692 bytes added, 12:52, 19 April 2011
/* Machine comparisons */
They have a similar screen size. Amstrad's screen can be reduced in size to match the Spectrum's (256x192). Normal display size on Amstrad is 320x200.
Spectrum (128K model and later) and Amstrad both have an AY-3-8912 sound chip. (1.7Mhz clock for AY in spectrum, 1.0Mhz clock for AY in Amstrad). (Spectrum 48K had a 1-bit beeper sound. It is possible to translate this into similar AY sounds)
The size and aspect of the pixels in the Spectrum's bitmapped display are comparable to the pixels in Amstrad's mode 1 bitmapped display.
The Spectrum 48k can't do double buffering in hardware, the Amstrad can. (To fix this problem on Spectrum they stored a bitmap in ram which they drew to, and then wrote changes to the screen). On the Amstrad you can use hardware double buffering, but then you need to sacrific twice as much video ram (e.g. 2 x 16K).
The Spectrum has a fixed palette of 16 colours (8 colours with 8 bright versionsof each making 16 in total). Amstrad has a palette of 27 colours. In mode 0 you can choose 16 of these, in mode 1 you can choose 4 of these, in mode 2 you can choose 2 of these.
The Spectrum's screen is "attribute" based. Each 8x8 cell can be assigned a background and foreground colour(and both colours must either be non-bright or bright).
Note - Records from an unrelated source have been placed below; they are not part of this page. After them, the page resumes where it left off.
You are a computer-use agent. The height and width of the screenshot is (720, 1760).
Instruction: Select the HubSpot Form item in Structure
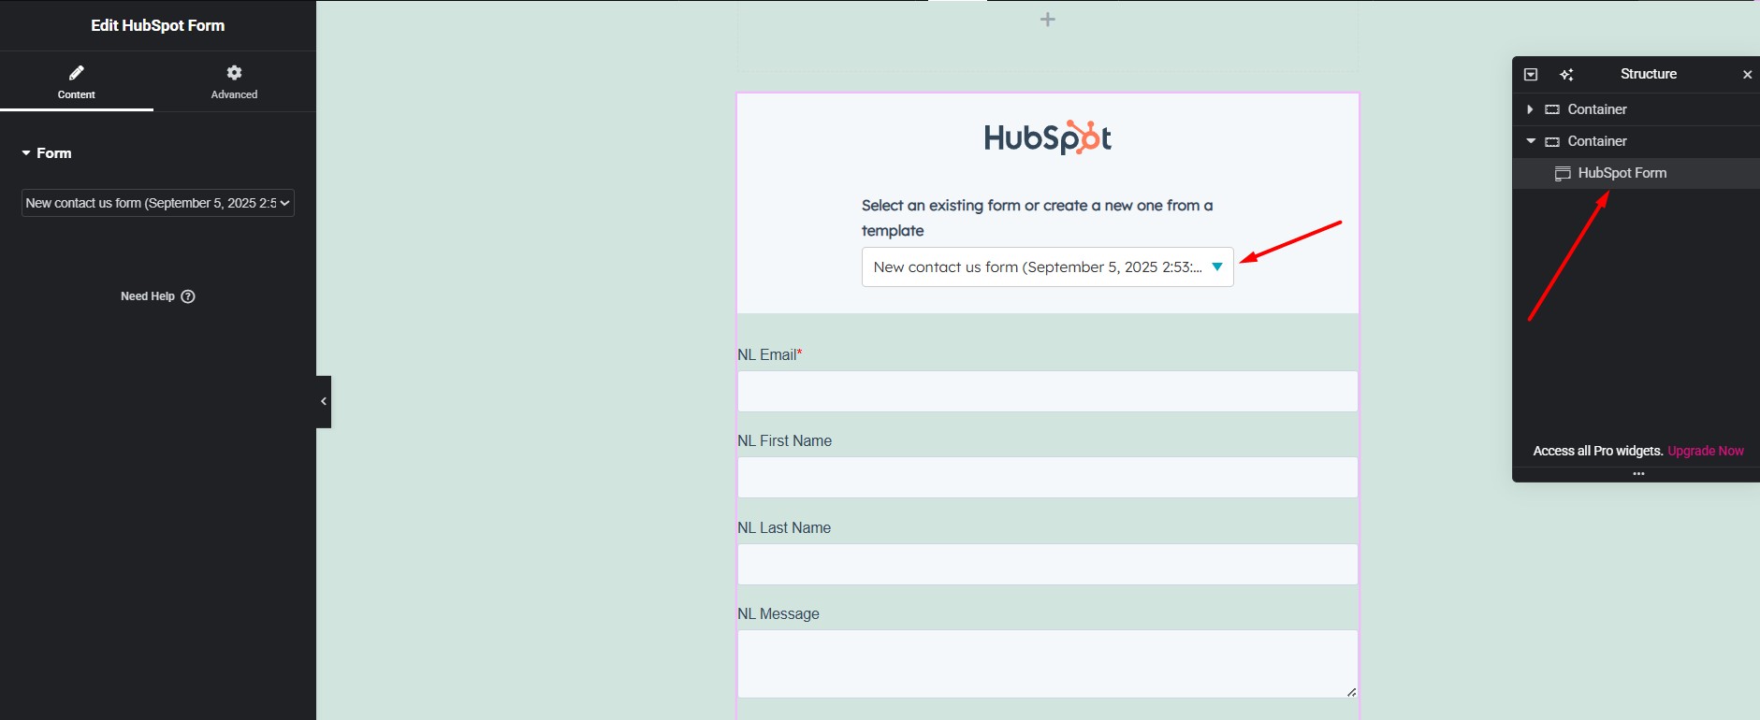(1622, 173)
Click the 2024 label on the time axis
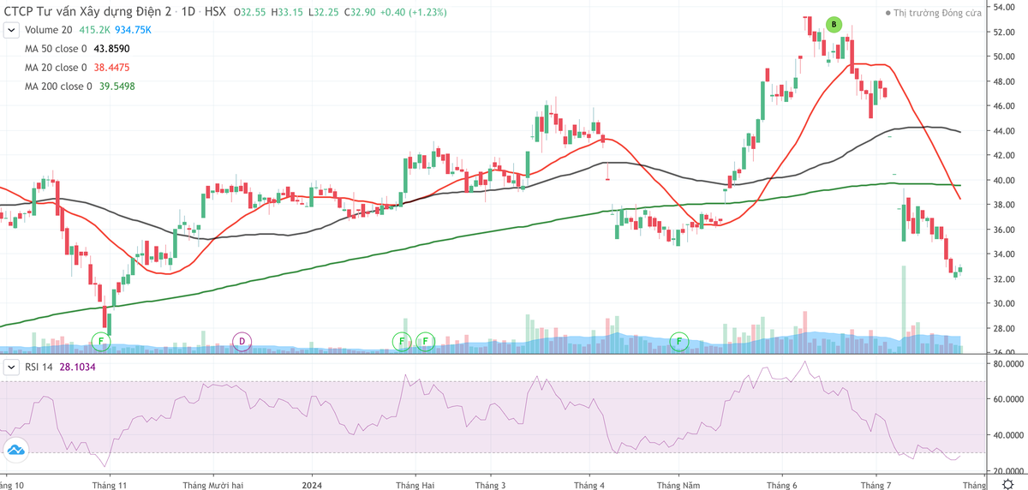Viewport: 1028px width, 490px height. (311, 484)
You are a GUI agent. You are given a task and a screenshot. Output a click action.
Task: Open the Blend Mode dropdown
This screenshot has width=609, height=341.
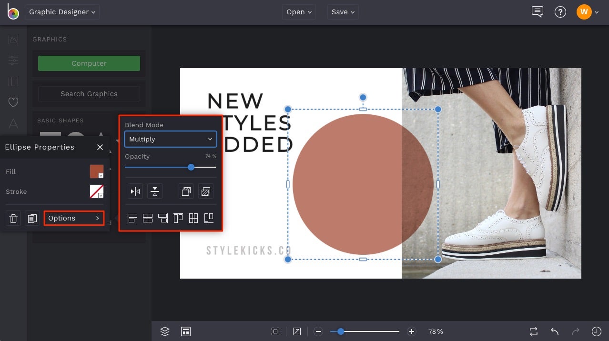click(x=170, y=139)
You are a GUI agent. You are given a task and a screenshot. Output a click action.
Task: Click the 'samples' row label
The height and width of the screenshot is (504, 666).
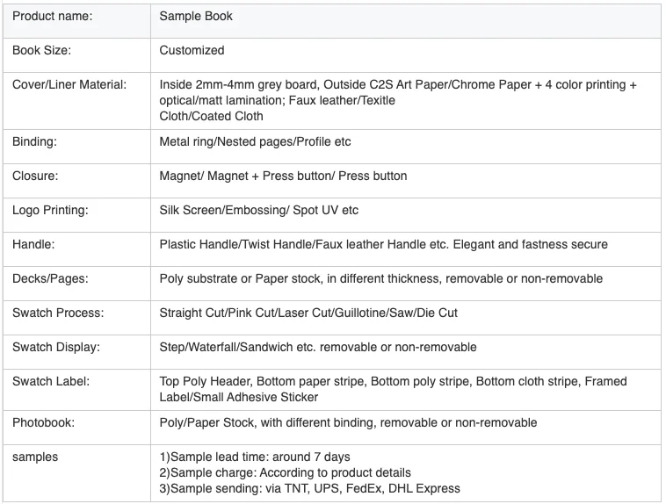[35, 457]
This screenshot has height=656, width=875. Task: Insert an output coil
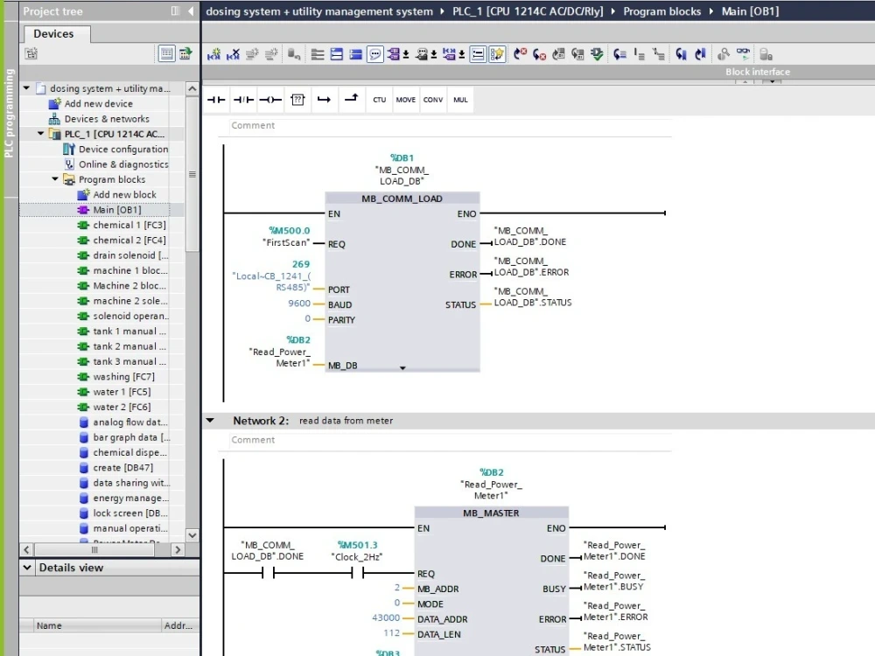tap(270, 99)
There is also the choice to flash the colours. The Amstrad's screen doesn't have this , and there is no restriction on how the colours can be placed as you choose.
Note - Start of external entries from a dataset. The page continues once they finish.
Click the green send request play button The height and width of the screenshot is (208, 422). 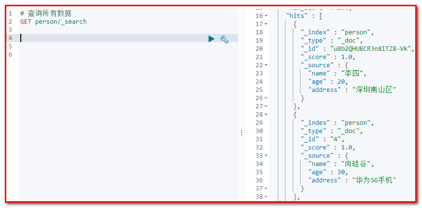pyautogui.click(x=211, y=39)
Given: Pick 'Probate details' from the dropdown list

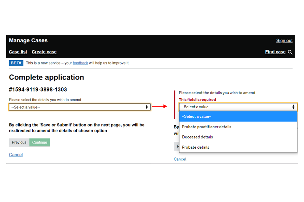Looking at the screenshot, I should click(195, 147).
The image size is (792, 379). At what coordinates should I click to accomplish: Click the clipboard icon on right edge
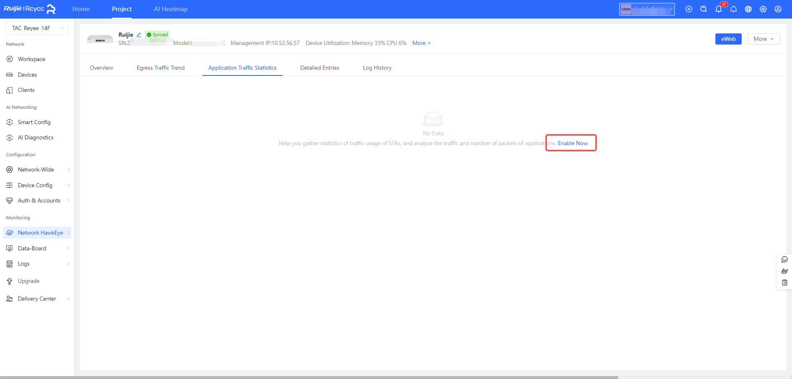[x=785, y=282]
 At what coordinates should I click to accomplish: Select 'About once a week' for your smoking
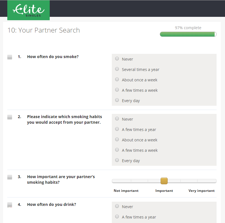[x=117, y=79]
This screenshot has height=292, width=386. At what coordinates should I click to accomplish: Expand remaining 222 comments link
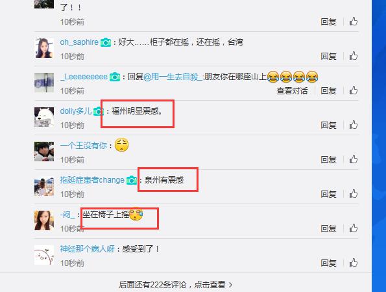pos(176,285)
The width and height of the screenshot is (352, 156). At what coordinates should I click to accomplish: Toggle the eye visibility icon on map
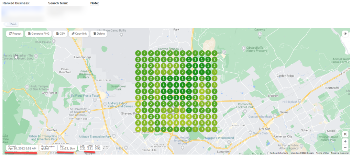click(345, 33)
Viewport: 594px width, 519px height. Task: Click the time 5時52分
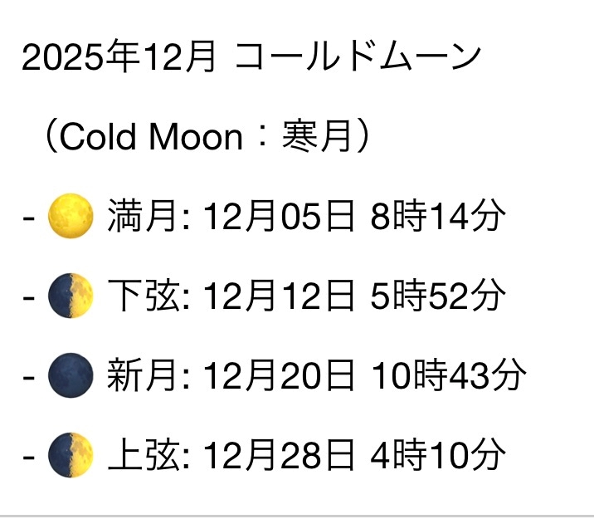click(438, 296)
The Spectrum has 1 interrupt per 50Hz frame, the Amstrad has 6 in fixed locations through the frame.
 
Normally Spectrum graphics is stored in 2 colours, which means 8 pixels for each byte. In Amstrad mode 1, each byte defines 4 pixels. So for the same graphics you often need twice the RAM on the Amstrad. (This is a case where graphics without transparency are used). If transparency is used, then the amount of data can be the same.
 
Neither had hardware sprites, therefore you have to use the CPU to both draw and erase the sprites.
 
Amstrad has hardware scrolling, Spectrum does not.
===Consequences===
The Amstrad CPC was one of the best 8-bit computers of its time in terms of graphical capabilities. But those advanced capabilities had an impact on CPU resources. As so many games were ported from the Spectrum, a machine with decidedly lower visual specs, the Amstrad range could hardly benefit from its main advantage while lack of optimization meant that aspects as scroll or playing area fared even worse than the Spectrum versions. You have to remember that Spectrum had less resources taken by Video RAM, so could handle animation or scrolling more easily. It is also a misconception to believe the screen was downsized in those games to gain processor resources. It was only done to use the Speccy graphics more easily, and we can doubt the code was (re-)designed so such a screen reduction would even gain CPU resources.
Interestingly, games in Mode 1 could have been good despite the lack of colours, if only those colours were used properly more often.